TASK DIRECTIONS ▸ This exercise calls for the whole listing to be given again exactly, without images.

DATA FOR THIS EXERCISE ▸
════════════════════

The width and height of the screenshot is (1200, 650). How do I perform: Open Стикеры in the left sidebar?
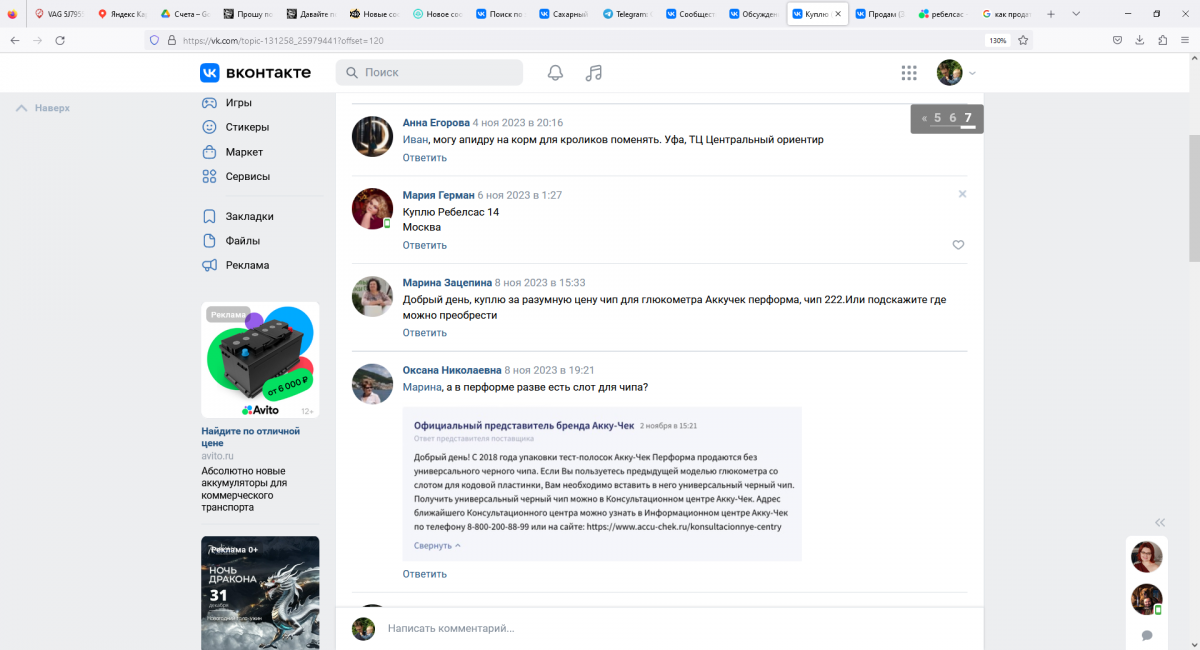[246, 127]
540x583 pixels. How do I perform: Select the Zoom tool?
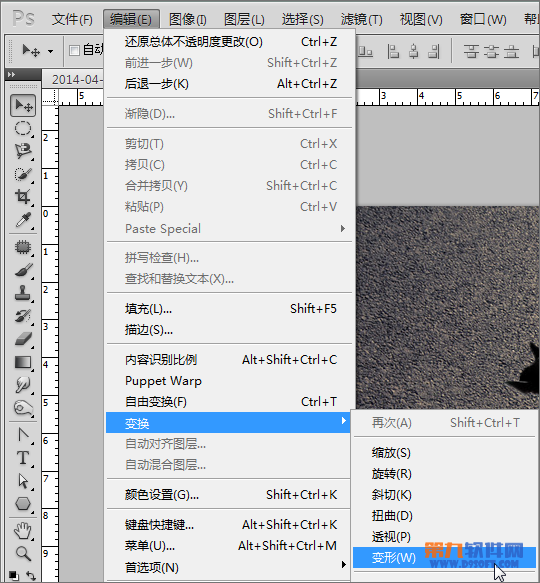23,554
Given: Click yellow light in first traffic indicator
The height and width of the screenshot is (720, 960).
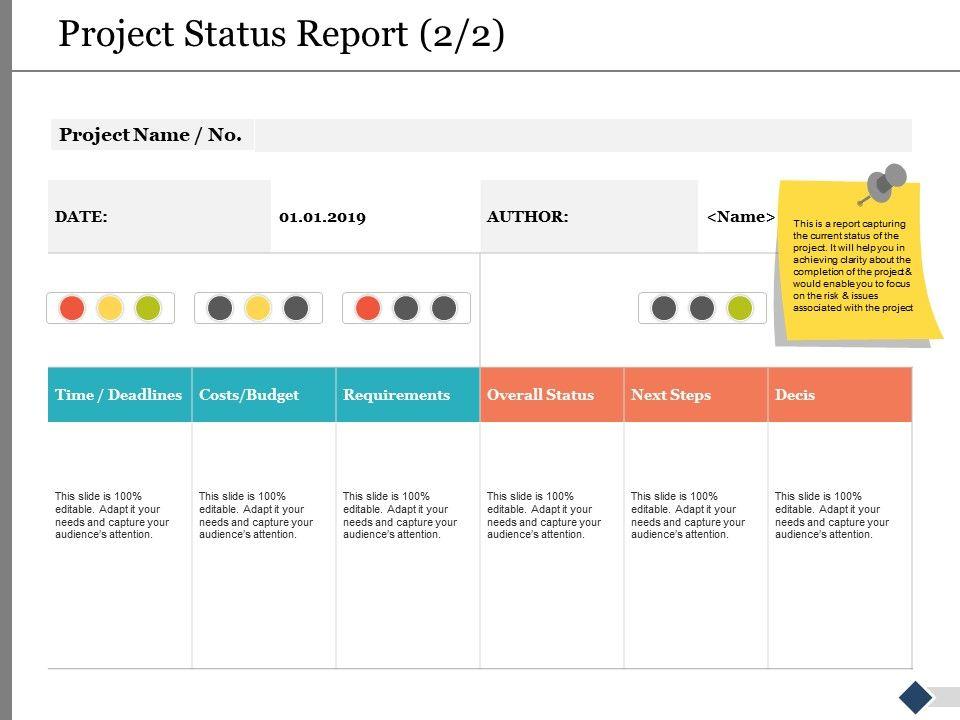Looking at the screenshot, I should [110, 308].
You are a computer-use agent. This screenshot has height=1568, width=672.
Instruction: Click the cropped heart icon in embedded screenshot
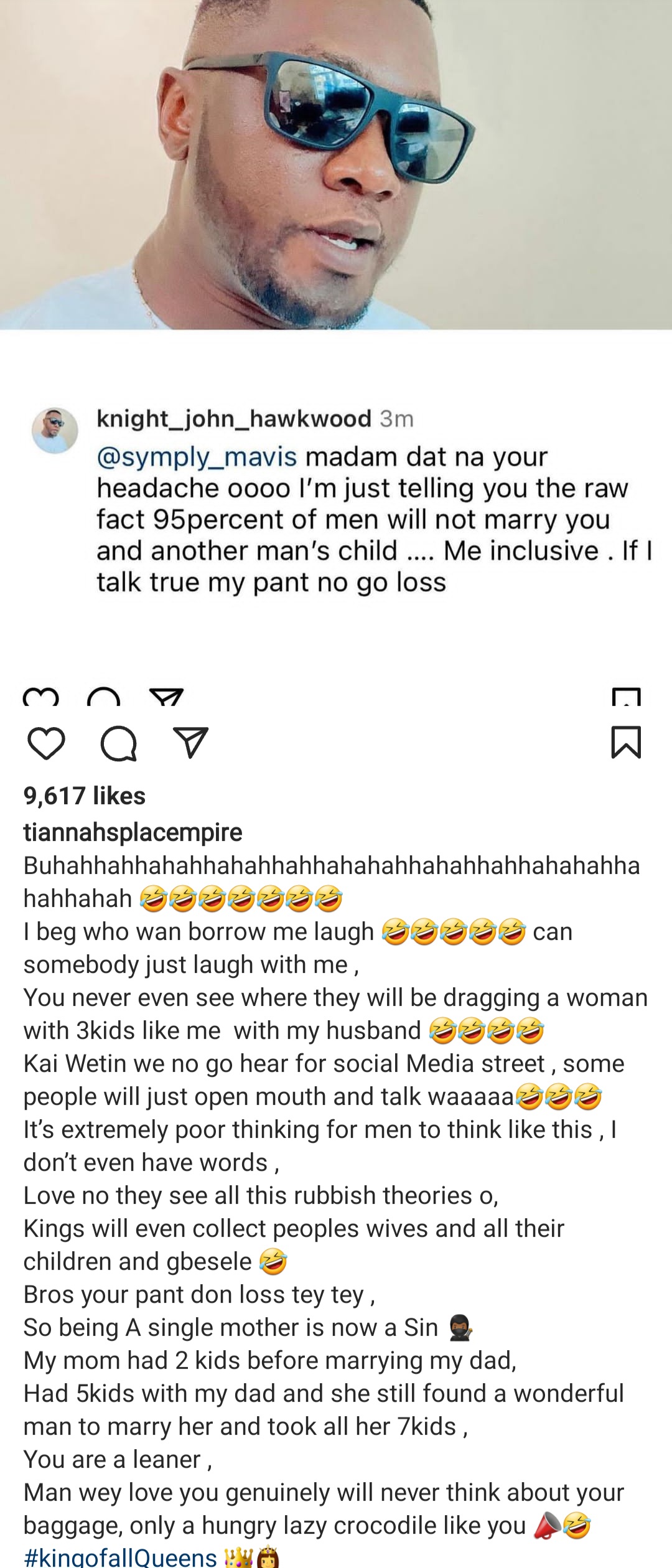coord(41,697)
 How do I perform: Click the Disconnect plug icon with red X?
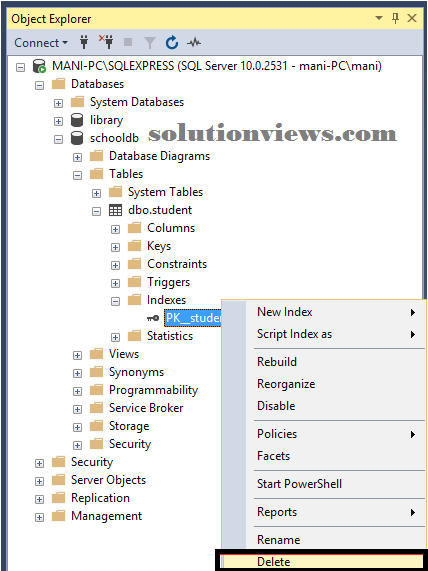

════════════════════

SOLVED EXERCISE ▸
The width and height of the screenshot is (1200, 650). How do I perform: Open Стикеры in the left sidebar?
[246, 127]
540x583 pixels. How do I perform: Select the Zoom tool?
23,554
Given: Click yellow light in first traffic indicator
The height and width of the screenshot is (720, 960).
Looking at the screenshot, I should [110, 308].
You are a computer-use agent. This screenshot has height=1568, width=672.
Instruction: Click the cropped heart icon in embedded screenshot
coord(41,697)
 How do I perform: Click the Disconnect plug icon with red X?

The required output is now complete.